Timothy R.W. Kappel for Plaintiff.
Mark Edw. Andrews for Defendant.
Roby, Karen Wells, United States Magistrate Judge

MINUTE ENTRY & ORDER

*1 LAW CLERK: Destinee N. Andrews
 
COURT REPORTER: Sandra Minutillo
 
Before the Court is a Motion to Compel Discovery Responses (R. Doc. 26) filed by Plaintiff, Freddie Ross, Jr., seeking an order compelling Defendant Wilberto Dejarnetti to respond to Plaintiff's first set of interrogatories and requests for production. The motion is opposed. R. Doc. 35. The Court originally set the motion for April 15, 2020 at 11:00 a.m., but after preliminary examination of the documents and information produced in response to Plaintiff's request, the Court found the Defendant needed to supplement and amend his discovery responses to comply with the Federal Rules of Civil Procedure. R. Doc. 41. Plaintiff complains, notwithstanding Defendant's amendments and supplementation, that Defendant's discovery responses are still deficient and do not comply with the Federal Rules of Civil Procedure. R. Doc. 45. This motion was heard by video oral argument on May 27, 2020 at 11:00 a.m.
 
I. Background
On November 20, 2018, Plaintiff Freddie Ross, Jr. (“Ross”), known in the music and entertainment industry as “Big Freedia”, filed this copyright action seeking a declaration of rights in connection to certain sound recordings, musical compositions, and choreographic work. R. Doc. 1. Ross alleges that in 2014 he hired Dejarnetti to create stage choreography for some of Ross's songs, namely—“Just Be Free Intro”, “NO Bounce”, “Explode”, “Shake Session Medley”, “Dangerous”, “Best Beeleevah”, and “Drop” (Collectively “Choreographic Works”). Id. Dejarnetti ultimately became a character on Ross's reality television series, Queen of Bounce. Id.
 
In 2017, Ross and Dejarnetti suffered a falling-out. Id. Ross alleges the breakdown of this relationship was due to the outlandish demands of Dejarnetti, such as giving Dejarnetti credit as co-author and producer of the songs “Training Day”, “Best Beeleevah”, “You Already Know”, and $100 Bills” (Collectively “Musical Works”). Id. Ross further alleges Dejarnetti demanded $500 per month in continued use fees and that Dejarnetti refused to deliver certain music videos Ross had commissioned and paid for. Id.
 
Ross now seeks a declaration that Dejarnetti's mere presence at the recording studio does not confer Dejarnetti any authorships rights, title, or interest where he did not make any copyrightable contributions to the Musical Works. Id. Ross further alleges that while he worked with Dejarnetti and his dancers to create the Choreographic Works, their respective contributions merged into an inseparable and interdependent parts of a unitary whole. Id. As such, with regard to the Choreographic Work, Ross contends that, as a joint author, he is entitled to make use of the entire composition without Dejarnetti's permission or consent, and without further compensation. Id. Ross also alleges breach of contract based on Dejarnetti's failure to perform based on his refusal to deliver the edited, or unedited, video files. Id.

* _Aim 1_: Reproduce the portion of the court order starting with "I. Background" and going on through "of Bounce. Id.".
The court order above has no connection to the records that come after it.

* _Data in this exercise_:
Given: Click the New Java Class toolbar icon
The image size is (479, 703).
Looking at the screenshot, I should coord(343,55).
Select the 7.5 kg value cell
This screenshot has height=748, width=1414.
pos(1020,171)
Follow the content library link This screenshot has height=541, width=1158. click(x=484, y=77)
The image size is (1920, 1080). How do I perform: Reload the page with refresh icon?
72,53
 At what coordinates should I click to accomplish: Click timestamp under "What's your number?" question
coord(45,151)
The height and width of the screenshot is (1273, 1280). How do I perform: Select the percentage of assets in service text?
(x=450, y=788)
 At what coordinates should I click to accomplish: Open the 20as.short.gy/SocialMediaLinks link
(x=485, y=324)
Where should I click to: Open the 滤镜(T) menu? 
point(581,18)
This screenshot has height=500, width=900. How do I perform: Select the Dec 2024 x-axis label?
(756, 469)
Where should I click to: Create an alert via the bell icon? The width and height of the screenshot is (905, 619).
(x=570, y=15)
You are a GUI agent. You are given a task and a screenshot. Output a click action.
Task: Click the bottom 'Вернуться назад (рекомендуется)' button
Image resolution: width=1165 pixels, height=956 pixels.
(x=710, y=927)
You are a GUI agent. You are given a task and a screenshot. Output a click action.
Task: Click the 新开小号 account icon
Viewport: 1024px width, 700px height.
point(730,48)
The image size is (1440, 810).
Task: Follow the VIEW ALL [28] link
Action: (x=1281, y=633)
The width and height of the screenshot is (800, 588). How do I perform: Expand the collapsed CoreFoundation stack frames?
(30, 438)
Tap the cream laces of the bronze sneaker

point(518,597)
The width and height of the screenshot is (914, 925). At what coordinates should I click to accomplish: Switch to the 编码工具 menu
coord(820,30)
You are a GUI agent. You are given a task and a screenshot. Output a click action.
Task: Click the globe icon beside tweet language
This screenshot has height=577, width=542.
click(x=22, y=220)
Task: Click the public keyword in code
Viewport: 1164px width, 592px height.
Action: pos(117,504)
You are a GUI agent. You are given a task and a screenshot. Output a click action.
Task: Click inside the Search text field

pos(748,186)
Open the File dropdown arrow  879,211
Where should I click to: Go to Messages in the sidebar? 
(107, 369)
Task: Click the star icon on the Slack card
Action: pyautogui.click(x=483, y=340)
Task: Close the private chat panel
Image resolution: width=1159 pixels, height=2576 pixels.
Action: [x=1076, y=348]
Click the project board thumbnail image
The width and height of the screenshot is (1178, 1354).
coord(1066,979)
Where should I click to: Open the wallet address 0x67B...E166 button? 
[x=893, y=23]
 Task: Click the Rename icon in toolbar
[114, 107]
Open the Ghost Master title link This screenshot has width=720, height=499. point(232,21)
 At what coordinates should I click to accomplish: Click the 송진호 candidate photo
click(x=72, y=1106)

* _Aim 2_: Set down the records again without change, starting with the line with "Where should I click to: Go" and going on through the last line of the records.

* _Worked solution 1_:
I. Background
On November 20, 2018, Plaintiff Freddie Ross, Jr. (“Ross”), known in the music and entertainment industry as “Big Freedia”, filed this copyright action seeking a declaration of rights in connection to certain sound recordings, musical compositions, and choreographic work. R. Doc. 1. Ross alleges that in 2014 he hired Dejarnetti to create stage choreography for some of Ross's songs, namely—“Just Be Free Intro”, “NO Bounce”, “Explode”, “Shake Session Medley”, “Dangerous”, “Best Beeleevah”, and “Drop” (Collectively “Choreographic Works”). Id. Dejarnetti ultimately became a character on Ross's reality television series, Queen of Bounce. Id.

* _Worked solution 2_:
Where should I click to: Go to Messages in the sidebar? 
(107, 369)
Task: Click the star icon on the Slack card
Action: pyautogui.click(x=483, y=340)
Task: Close the private chat panel
Image resolution: width=1159 pixels, height=2576 pixels.
Action: [x=1076, y=348]
Click the project board thumbnail image
The width and height of the screenshot is (1178, 1354).
coord(1066,979)
Where should I click to: Open the wallet address 0x67B...E166 button? 
[x=893, y=23]
 Task: Click the Rename icon in toolbar
[114, 107]
Open the Ghost Master title link This screenshot has width=720, height=499. point(232,21)
 At what coordinates should I click to accomplish: Click the 송진호 candidate photo
click(x=72, y=1106)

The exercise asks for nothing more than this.